Em qualquer país desenvolvido, os motoristas que não prestarem bons serviços, mesmo que tenham vínculo trabalhista, podem ser sumariamente desligados sem qualquer indenização. No Brasil, ao contrário, incide aviso prévio, multa sobre o FGTS, todas as horas extras que os motoristas conseguirem alegar, além de danos morais e gratificações.

Acresça-se que a Justiça Trabalhista brasileira, quase sempre hostil aos empresários, não aceitaria que as remunerações mensais variassem apenas em razão da produtividade, sem garantia de uma média remuneratória, porque isso caracterizaria redução salarial nos meses menos produtivos. O pagamento pela média importaria, na prática, em grande acréscimo aos valores totais devidos aos motoristas, inevitavelmente repassados aos usuários.

É nítida a inviabilidade da aplicação do engessado regime trabalhista brasileiro a uma atividade de contratação ágil e instantânea, remunerada pela produtividade.

A existência de vínculo trabalhista entre motoristas e empresas de aplicativos está em discussão na Seção de Dissídios Individuais do TST [3], uma vez que há entendimentos opostos de suas Turmas.
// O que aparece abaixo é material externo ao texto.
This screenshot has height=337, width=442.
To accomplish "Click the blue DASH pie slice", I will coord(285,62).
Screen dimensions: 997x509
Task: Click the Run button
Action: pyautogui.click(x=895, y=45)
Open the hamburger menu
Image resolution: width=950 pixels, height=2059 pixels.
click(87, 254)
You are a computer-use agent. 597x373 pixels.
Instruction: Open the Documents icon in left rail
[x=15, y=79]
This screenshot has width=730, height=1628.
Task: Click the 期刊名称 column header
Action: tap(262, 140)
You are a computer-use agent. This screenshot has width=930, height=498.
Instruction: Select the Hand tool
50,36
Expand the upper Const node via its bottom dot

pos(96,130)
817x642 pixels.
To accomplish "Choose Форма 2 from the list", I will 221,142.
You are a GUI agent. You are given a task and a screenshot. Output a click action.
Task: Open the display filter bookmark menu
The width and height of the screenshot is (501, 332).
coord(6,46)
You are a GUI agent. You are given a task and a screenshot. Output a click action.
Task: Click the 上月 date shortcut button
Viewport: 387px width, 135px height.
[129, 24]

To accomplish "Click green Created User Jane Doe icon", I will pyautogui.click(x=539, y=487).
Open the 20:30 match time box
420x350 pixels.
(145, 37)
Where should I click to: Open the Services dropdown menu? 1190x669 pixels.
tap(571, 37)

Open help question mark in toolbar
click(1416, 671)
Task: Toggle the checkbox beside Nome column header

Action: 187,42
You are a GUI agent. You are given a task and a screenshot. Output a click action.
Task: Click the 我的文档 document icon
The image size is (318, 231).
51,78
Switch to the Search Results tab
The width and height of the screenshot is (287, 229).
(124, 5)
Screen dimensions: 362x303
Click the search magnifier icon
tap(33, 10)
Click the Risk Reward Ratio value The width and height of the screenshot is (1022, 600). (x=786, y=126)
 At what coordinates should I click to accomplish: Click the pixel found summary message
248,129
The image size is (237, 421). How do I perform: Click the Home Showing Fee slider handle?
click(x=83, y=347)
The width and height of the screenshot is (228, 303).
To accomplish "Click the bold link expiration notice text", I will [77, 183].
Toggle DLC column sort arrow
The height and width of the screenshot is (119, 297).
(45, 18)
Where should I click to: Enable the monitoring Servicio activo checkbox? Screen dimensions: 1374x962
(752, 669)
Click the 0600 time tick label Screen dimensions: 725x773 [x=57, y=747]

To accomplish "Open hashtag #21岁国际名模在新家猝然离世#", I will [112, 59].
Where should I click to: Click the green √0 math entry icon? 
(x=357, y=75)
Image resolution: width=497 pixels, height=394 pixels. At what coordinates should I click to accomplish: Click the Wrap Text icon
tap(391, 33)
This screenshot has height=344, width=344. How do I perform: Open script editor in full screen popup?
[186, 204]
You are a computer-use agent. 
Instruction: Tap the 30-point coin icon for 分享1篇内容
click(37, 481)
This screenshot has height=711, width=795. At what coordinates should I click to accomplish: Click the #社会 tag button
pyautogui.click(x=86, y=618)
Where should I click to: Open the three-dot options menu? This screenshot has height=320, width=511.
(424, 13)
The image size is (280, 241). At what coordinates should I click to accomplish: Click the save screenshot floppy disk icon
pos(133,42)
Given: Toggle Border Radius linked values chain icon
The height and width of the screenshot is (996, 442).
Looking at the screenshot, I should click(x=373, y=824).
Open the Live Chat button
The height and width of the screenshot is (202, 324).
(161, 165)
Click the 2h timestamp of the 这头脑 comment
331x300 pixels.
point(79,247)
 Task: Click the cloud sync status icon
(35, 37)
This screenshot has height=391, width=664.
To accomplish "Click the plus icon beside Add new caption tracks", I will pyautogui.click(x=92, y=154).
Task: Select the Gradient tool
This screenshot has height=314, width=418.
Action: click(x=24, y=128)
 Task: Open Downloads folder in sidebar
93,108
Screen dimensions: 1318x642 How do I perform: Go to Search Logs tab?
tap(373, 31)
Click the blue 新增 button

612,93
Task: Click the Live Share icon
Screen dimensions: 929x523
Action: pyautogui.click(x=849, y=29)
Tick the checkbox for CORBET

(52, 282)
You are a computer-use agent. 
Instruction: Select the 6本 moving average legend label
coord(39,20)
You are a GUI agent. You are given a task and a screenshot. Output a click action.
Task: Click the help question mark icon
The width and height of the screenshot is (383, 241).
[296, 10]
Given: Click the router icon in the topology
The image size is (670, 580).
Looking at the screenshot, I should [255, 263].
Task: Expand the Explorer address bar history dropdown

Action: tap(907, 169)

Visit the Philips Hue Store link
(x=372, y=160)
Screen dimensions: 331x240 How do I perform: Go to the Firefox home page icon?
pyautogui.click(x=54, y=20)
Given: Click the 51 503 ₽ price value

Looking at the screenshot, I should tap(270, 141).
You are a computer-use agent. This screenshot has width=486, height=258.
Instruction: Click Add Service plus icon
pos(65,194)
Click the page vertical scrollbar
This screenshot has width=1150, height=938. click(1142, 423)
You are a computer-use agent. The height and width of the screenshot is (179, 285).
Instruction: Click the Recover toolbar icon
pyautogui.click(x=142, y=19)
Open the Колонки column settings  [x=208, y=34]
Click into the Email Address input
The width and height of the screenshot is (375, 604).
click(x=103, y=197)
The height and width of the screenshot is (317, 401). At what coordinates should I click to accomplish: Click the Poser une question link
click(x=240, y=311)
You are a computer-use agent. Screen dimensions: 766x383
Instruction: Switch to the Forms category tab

O debate jurídico recebeu uma recente ingerência política em razão da proposta informal do Ministro do Trabalho de usar os Correios para substituir o Uber [4], demonstrando que não conhece nenhum dos dois serviços.

É sempre bom ter cuidado com ideias que parecem simples e bonitas, mas têm consequências desastrosas quando aplicadas porque não foram adequadamente analisados todos os seus aspectos.

A economia não é um jogo de Lego, que se resolve com a transferência de peças de um lado para outro. Os negócios dependem de expectativas de lucro e segurança jurídica, que não podem ser supridas (mas podem ser destruídas) pela intervenção estatal.

O vínculo trabalhista artificial entre motoristas e empresas derrubaria os dois pilares da atividade econômica, inviabilizando todo um modelo de negócios bem sucedido que proporciona a sobrevivência de milhões de famílias, além de agregar enorme insegurança à imagem do país.

 


[1] Em transporte individual urbano surgiram o Cabify (que já saiu do Brasil, o que demonstra o quanto é pequena a margem final de lucro), 99 (que já existia desde 2012, mas não era meio de pagamento), além de centenas de aplicativos locais. No setor de frete comercial, foram criados Truckpad, Fretebras, SontraCargo, Quero Frete, Busca Cargas, Brasil Frete, Pega Carga, Cargo X, entre muitos outros.

[2] Esse montante inclui as contribuições para o INSS e FGTS, 13° salário, ⅓ de gratificação de férias, alimentação e demais encargos como as contribuições para o Sistema S e salário educação. Ainda existem outros benefícios previstos em leis especiais e convenções coletivas.

[3] Os processos que geraram o procedimento de uniformização de jurisprudência são E-RR-1000123-89.2017.5.02.0038 e E-RR-100353-02.2017.5.01.0066.